A recent perfume from Davidoff, called Silver Shadow Attitude, is fueled by a captive called Thesaron, “a mixture of a just-picked apple and a rose in its prime.” Which indicates the true power of chemical captives. There are no new colours and the atonal music of Arnold Schoenberg aside, very few new sounds. But the laboratories of international fragrance houses are producing new smells aplenty. Thousands a year, in fact. Burr quotes Ned Polan, vice president for fragrance ingredient research at IFF, that captives allow perfumers to recreate smells found in nature and create new, wholly unknown ones.

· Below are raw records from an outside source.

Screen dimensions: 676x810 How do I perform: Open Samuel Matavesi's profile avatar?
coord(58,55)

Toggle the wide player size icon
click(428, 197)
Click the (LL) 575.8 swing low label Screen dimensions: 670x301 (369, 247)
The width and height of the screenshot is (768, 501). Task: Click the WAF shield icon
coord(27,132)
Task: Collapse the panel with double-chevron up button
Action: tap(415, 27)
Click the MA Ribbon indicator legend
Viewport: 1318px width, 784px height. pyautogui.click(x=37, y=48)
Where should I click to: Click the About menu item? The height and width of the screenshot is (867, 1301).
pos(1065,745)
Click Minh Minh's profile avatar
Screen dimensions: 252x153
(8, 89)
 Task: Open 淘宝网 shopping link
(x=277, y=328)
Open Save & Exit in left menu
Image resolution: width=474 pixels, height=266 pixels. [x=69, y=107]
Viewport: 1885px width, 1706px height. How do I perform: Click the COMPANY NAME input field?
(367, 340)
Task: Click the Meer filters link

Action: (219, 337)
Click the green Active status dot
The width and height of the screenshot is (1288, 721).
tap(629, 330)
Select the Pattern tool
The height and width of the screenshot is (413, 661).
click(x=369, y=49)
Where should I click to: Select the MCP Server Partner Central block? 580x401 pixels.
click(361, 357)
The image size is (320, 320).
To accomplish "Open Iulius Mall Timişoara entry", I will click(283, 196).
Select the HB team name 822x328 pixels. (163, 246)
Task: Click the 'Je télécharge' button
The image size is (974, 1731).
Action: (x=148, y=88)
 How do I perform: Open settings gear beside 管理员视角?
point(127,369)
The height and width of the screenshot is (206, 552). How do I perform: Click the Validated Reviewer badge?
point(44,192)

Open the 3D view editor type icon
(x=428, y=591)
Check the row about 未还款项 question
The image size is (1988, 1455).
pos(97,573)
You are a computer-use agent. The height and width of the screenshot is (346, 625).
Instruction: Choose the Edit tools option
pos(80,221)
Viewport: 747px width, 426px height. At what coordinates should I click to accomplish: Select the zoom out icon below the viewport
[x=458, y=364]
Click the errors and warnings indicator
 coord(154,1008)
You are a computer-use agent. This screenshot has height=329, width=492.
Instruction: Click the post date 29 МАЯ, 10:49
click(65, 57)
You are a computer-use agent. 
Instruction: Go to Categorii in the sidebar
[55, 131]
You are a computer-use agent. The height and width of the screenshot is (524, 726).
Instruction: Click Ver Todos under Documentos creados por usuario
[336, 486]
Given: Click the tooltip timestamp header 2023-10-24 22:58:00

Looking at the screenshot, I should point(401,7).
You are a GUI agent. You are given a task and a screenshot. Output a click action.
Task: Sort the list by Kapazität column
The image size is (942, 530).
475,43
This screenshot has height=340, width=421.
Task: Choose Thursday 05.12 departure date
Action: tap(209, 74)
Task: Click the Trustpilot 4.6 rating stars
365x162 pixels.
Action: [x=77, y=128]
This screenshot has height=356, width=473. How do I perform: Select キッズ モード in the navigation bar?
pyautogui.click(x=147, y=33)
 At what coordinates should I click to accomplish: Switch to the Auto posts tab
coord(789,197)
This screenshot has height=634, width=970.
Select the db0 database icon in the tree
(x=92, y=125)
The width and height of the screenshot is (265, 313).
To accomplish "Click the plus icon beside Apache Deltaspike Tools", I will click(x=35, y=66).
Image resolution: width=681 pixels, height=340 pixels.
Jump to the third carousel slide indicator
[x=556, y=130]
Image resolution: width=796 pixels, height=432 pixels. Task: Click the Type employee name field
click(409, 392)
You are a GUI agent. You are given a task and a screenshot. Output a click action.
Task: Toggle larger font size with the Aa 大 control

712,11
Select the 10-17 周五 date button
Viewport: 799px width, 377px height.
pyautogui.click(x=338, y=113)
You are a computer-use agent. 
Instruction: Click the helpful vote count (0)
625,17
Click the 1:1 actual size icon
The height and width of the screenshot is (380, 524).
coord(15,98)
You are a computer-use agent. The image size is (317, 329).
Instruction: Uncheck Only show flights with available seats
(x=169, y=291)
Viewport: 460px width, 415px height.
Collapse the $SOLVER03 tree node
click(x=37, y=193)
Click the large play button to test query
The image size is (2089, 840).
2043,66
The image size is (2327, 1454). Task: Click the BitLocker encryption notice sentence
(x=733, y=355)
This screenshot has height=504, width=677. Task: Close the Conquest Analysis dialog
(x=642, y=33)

“There are no new colors to see and very few new sounds, but we are actually creating new, unique smells no one has ever smelled before,” Mr. Polan said. It is, quite literally, as if a paint company could make a new shade of blue” or a winemaker had access to a totally new cultivar. With smell accounting for over 80% of the enjoyment of wine, captive Cabernets served by restaurant golems you don’t need to tip, are closer than you think.